> **TEXT**:
☆ ☆ ☆ ☆
Previously, the MT range suffered from a lack of rebound, but that sweet spot between performance and everyday comfort has now been filled.
Given the suspension now performs so well on the standard MT-09, it makes the extra cost for the SP a little baffling. Whilst I’m no Quartararo, I have spent five years on the road, as well as the racetrack, and I can say the difference between the 09 variants is minuscule. Flicking the bike in between the turns feels similar and the only difference is the SP feels that touch more stable when leaning over. It’s one of those things you have to ask yourself – is the extra $2,050 for the SP really worth it? Maybe, if it was a full fairing bike that you’ll be doing track days on every other weekend, but not on a naked bike.
Rail Like Handling, Sharp Brakes
Both of the new MT-09 variants loved leaning over. On the launch, we found them to be able to sit comfortably at such extreme angles thanks to the standard Bridgestone Hypersport S22 tyres.
A higher profile rear tyre has been introduced for the 2021 model, jumping from a 180/55-17 to a 180/70-17, allowing for more flex and comfort.
After an entire day of journalists giving these bikes the flogging of their life without a rest, the Hypersports didn’t let up. In the rain, they performed exceptionally well. In the dry, they didn’t overheat and begin to lose grip like many others would, making them a perfect choice for this style of bike.
Front brakes have been upgraded on the 2021 model and while I would’ve loved the opportunity to see how the brakes handled on a truly dry track, there were only two MT-09s available to us, so most of the day was spent early braking to ensure that I didn’t wheel one of them in to the pits with a frown and excuses.
That being said, hitting 200+km/h down the straight at 40 North and grabbing a handful of brakes showed off how perfectly fitting they are to the MT-09 chassis and engine.
At the front, there are two 289mm discs with four piston calipers and the rear has a single 245mm disc with a single piston. While the single piston rear might not sound fantastic on paper, it proved to be more than enough for a motorcycle weighing 189kg.
As 40 North has so many corners to master, I got nowhere near learning the track in the limited time we had there, but when I did come into a corner too hot, the Bosch 9.1 MS ABS system stood the bike up well.
The MT-09 chassis is all new for 2021 and the redesign has shaved a good 4kg (including the swingarm) off the bike’s weight in the process.
Using the chassis to improve handling is often overlooked, as many manufacturers will just bolt on new suspension and hope for the best, so credit must go to Yamaha for taking the MT-09 back to the drawing board.
The new aluminum deltabox design fits perfectly with the new and improved engine and suspension setup, making the MT-09 now feel incredibly well planted - on the road and the track.
A high-rigidity swingarm adds to the handling improvements, with the pivot being mounted between the frame structure instead of outside of the frame. This means the whole section acts like one piece instead of a separate part of the bike, allowing for a stiffer set-up all round.
☆ ☆ ☆ ☆
> **PROVIDED DATA**:
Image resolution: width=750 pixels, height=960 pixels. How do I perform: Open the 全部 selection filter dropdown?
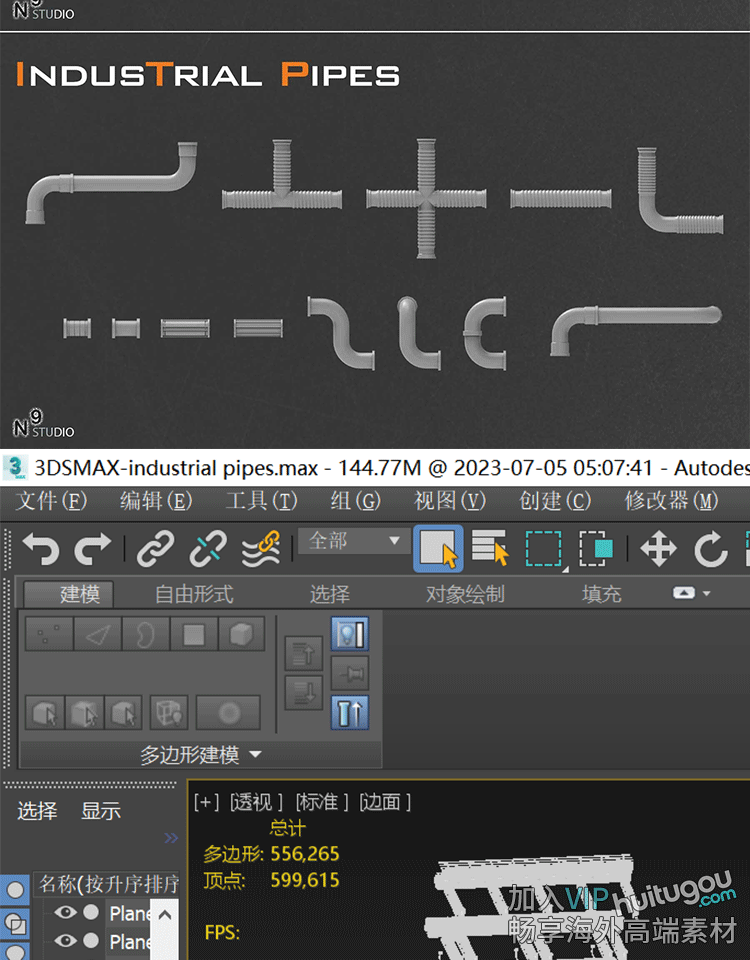(x=354, y=541)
☆ ☆ ☆ ☆
> **EXERCISES**:
#1 In the MT-09 review, what size are the two front brake discs?
#2 Reproduce the part of the MT-09 review that begins at the words "Given the suspension" and stops after "a naked bike.".

> **FINAL RESULTS**:
#1 Each front disc is 289mm.

#2
Given the suspension now performs so well on the standard MT-09, it makes the extra cost for the SP a little baffling. Whilst I’m no Quartararo, I have spent five years on the road, as well as the racetrack, and I can say the difference between the 09 variants is minuscule. Flicking the bike in between the turns feels similar and the only difference is the SP feels that touch more stable when leaning over. It’s one of those things you have to ask yourself – is the extra $2,050 for the SP really worth it? Maybe, if it was a full fairing bike that you’ll be doing track days on every other weekend, but not on a naked bike.